Mais, plutôt que de jouer la carte de la sécurité, et prenant par
la même occasion tout le monde de court, le trio avait délivré un
premier opus époustouflant, prouvant que Moderat, bien au-delà du
statut de combo 5 étoiles, alliait les atouts des deux formations en
parvenant le tour de force de maximiser les qualités et annihiler
les défauts de ces dernières. Moderat dépassait de loin ses
deux matrices, se créant une identité sonore unique, sombre,
monstrueuse. Depuis, les garçons s’en étaient retournés vaquer à
leurs occupations, et force était de prendre en considération
l’inavouable supposition : Moderat c’était peut être fini,
tel un one-shot fabuleux qui aurait eu soin de tout balayer sur son
passage avant de s’éteindre, un flash très vite disparu mais dont
les beats hanteraient longtemps les recoins de nos cerveaux. Et puis
il y a 6 mois, ô miracle la page FB s'était remise à battre, le
groupe s'est reformé. C'était reparti.
Et
donc, qu’en pensons-nous, de ce fameux „II“ ? Difficile
d’écouter cet album avec des oreilles neutres: d’un coté
résonnent les échos toujours prégnants des bombes New Error,
Rusty Nails, Porc #2 et j’en passe, de l’autre bourdonne le
parasitage extatique d’une presse dithyrambique au point que ça en
devient suspect (et puis faire la bande sonore de la pub Zara…

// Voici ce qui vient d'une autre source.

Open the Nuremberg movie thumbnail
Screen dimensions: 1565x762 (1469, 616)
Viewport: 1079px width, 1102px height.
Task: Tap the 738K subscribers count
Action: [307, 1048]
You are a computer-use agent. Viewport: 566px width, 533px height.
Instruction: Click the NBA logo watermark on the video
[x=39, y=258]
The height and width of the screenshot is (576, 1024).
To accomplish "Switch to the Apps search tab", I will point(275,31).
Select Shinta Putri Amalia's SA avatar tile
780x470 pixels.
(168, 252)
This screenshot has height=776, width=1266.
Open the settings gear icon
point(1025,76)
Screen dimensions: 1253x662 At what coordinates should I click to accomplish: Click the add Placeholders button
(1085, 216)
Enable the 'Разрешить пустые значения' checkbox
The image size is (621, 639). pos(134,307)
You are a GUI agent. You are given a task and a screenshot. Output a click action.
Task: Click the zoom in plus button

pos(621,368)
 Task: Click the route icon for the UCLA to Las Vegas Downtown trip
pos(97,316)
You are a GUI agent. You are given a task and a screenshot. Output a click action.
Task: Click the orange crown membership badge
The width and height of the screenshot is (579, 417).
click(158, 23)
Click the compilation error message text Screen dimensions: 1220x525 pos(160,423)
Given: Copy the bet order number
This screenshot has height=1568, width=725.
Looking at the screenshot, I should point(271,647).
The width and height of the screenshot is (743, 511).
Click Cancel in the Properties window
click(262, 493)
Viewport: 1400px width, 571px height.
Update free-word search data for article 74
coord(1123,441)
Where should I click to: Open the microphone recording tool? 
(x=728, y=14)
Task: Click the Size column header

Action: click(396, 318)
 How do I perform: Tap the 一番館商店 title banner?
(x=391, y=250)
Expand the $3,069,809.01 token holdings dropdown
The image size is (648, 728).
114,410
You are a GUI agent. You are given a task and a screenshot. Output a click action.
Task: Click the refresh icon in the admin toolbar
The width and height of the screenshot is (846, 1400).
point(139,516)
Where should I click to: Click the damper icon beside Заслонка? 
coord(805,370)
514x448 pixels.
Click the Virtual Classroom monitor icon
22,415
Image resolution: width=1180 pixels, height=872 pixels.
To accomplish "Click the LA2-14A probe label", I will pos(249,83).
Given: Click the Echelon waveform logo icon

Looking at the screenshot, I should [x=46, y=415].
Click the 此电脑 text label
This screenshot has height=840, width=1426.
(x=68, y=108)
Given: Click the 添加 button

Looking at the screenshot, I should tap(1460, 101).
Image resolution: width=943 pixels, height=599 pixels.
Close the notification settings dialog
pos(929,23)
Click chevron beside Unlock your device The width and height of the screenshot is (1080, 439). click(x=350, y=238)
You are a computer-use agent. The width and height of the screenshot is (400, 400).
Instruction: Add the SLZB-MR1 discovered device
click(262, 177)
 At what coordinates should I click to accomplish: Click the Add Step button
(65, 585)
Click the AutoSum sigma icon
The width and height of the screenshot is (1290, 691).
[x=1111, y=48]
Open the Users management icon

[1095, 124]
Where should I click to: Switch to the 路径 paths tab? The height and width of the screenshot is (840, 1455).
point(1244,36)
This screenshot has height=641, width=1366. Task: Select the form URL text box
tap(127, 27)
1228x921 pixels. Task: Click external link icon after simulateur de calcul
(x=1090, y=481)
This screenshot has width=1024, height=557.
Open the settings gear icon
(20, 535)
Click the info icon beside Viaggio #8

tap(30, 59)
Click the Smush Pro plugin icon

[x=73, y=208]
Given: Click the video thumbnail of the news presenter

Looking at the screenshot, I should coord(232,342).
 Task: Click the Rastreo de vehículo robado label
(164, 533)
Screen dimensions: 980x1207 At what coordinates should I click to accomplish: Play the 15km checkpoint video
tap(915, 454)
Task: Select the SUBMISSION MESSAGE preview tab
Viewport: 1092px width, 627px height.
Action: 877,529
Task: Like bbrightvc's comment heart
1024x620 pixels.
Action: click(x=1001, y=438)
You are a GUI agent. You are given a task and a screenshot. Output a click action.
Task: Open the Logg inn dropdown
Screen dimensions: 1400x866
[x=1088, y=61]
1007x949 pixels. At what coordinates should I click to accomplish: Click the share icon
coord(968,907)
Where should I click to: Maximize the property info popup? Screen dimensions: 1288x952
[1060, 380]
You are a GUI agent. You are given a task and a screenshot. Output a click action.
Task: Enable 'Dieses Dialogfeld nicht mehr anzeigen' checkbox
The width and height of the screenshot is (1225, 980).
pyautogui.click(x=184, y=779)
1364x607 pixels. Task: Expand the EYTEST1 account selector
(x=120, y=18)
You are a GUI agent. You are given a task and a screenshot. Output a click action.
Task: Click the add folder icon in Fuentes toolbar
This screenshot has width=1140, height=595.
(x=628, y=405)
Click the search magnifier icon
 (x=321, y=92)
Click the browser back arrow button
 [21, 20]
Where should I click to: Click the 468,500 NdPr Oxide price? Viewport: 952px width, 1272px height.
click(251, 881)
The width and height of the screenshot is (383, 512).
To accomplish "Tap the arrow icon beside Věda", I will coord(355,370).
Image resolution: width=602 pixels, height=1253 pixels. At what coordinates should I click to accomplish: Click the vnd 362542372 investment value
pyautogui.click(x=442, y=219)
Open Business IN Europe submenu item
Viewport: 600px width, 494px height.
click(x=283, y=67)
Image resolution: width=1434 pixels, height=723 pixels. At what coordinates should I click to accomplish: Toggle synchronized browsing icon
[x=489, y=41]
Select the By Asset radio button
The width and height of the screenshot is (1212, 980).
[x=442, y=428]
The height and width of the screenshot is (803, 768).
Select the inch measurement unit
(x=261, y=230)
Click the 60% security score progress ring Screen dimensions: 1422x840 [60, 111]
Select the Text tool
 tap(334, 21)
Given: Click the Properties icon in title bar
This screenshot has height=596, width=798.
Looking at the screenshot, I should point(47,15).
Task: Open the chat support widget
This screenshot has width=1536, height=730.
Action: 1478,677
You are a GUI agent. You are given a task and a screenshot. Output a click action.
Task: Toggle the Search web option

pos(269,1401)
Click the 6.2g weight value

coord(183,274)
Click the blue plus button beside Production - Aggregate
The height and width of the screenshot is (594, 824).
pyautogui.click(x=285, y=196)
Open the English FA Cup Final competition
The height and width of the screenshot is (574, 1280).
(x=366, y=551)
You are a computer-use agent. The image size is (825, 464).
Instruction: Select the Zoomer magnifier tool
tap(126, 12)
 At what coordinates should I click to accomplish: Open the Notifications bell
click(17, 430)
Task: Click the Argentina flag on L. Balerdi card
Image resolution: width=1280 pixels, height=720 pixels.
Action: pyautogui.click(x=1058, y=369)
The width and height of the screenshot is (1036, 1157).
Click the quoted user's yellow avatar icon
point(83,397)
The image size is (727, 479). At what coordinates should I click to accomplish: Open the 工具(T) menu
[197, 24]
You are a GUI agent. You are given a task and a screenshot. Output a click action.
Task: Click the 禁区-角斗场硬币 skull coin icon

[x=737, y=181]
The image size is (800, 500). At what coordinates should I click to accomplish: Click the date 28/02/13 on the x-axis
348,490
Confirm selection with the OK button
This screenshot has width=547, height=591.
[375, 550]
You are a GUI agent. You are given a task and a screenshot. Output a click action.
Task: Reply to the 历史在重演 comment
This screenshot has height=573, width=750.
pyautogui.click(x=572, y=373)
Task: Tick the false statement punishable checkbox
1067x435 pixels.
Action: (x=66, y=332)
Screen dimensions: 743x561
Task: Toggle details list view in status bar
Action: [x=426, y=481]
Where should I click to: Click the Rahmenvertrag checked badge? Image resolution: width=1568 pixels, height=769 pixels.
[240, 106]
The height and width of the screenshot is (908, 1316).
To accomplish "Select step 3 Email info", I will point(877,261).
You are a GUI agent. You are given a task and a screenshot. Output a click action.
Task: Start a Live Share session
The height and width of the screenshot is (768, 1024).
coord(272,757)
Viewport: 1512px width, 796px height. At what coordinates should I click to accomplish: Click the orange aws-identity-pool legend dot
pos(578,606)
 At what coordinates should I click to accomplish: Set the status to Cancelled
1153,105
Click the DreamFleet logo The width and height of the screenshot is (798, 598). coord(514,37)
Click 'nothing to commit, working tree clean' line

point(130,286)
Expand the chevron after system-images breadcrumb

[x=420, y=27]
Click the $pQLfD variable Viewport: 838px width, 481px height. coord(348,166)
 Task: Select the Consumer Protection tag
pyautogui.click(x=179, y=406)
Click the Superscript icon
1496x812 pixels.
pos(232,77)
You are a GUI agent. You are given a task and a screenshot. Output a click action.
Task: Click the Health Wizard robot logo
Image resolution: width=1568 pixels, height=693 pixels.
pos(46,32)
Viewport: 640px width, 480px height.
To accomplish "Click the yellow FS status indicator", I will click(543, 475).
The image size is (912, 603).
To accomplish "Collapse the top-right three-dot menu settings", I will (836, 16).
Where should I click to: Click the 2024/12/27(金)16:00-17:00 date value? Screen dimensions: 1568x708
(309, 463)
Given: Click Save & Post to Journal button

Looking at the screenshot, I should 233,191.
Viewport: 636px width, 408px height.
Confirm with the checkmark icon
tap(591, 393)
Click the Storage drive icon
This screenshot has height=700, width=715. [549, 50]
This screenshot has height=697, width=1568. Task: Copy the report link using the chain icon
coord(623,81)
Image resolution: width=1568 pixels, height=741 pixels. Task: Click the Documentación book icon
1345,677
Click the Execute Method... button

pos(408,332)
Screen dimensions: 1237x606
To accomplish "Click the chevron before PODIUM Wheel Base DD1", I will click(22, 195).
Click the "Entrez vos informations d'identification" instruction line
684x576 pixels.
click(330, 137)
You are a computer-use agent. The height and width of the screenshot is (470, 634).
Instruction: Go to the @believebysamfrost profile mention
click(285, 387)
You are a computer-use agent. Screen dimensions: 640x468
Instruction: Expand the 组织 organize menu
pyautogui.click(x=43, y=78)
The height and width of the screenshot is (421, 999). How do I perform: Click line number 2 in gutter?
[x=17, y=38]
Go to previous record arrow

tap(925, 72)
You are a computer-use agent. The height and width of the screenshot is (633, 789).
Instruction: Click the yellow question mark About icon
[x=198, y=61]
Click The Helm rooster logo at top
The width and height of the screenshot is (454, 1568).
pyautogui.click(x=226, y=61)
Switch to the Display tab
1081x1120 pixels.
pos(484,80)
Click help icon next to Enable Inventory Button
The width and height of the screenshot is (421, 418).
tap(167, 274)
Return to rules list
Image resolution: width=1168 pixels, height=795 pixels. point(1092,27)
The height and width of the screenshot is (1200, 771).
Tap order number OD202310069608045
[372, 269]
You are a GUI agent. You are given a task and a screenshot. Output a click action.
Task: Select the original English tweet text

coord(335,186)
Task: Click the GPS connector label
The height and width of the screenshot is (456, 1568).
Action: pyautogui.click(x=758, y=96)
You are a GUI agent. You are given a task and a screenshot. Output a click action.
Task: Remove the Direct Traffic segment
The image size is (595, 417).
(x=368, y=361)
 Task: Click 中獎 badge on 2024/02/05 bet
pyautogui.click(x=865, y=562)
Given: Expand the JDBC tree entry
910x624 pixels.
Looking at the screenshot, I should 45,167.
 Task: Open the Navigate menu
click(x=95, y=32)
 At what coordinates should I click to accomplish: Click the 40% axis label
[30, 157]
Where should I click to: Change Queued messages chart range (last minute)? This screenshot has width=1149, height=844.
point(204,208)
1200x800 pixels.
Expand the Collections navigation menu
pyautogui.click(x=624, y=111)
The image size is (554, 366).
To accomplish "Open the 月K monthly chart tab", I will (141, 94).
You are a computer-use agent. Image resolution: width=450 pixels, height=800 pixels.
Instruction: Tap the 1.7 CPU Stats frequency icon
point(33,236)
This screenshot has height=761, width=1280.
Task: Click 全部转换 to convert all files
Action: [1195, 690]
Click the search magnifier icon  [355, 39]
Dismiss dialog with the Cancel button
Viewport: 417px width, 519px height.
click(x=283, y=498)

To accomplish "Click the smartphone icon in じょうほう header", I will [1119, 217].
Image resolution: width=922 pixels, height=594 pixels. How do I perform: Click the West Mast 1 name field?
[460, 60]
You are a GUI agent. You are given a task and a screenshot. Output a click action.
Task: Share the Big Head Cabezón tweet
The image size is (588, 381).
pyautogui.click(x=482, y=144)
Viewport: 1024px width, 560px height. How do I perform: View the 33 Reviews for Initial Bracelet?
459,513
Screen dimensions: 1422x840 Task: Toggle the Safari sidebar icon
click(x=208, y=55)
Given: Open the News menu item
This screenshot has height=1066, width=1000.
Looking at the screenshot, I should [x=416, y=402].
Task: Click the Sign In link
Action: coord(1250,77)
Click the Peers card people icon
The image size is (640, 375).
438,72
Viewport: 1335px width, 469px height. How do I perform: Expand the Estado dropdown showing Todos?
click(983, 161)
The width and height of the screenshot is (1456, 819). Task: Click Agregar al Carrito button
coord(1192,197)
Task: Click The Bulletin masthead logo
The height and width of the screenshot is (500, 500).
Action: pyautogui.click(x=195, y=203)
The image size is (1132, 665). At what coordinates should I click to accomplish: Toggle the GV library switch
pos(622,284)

bref). Moderat, le nouveau groupe consensus ? We are afraid
so. Attention, nous ne sommes pas critiques, juste mélomanes
du dimanche. Et nous reconnaissons que la musique sied à chaque
subjectivité à un instant précis. Créer est une
histoire de parti pris (oui, on continue à enfoncer des fenêtres):
refaire le même disque? Changer radicalement? Bref... Ceci dit et
pour faire simple, „II“ est à notre sens un excellent album ;
qui n’atteint jamais l'intensité de son prédécesseur. Ou
peut-être est-il de ces objets qui demandent beaucoup de maturation
à l'auditeur et de longues heures d'écoutes pour finalement se
révéler; nous en jugerons dans quelques mois.
Là
où le premier, sombre et exigeant, nous propulsait perpétuellement
du ciel à la terre (Slow Match, le génialissime Seamonkey…),
il semblerait que le groupe ait pris comme leitmotiv son titre
Let In The Light : l’album se cantonne donc aux sphères
aériennes. Si l’objet, léger, vaporeux et mélodieux à souhait
présente de tout son long une facture d’excellence, il n’atteint
étrangement que rarement la subtilité hypnotique de son
prédécesseur (This Time), peut-être parce que „Moderat“
1er du nom ne s’élevait jamais aussi haut qu’en
mettant en scène des atmosphères écrasantes – d’où son génie
–, ce que „II“ ne parvient jamais (n’essaie même pas ?)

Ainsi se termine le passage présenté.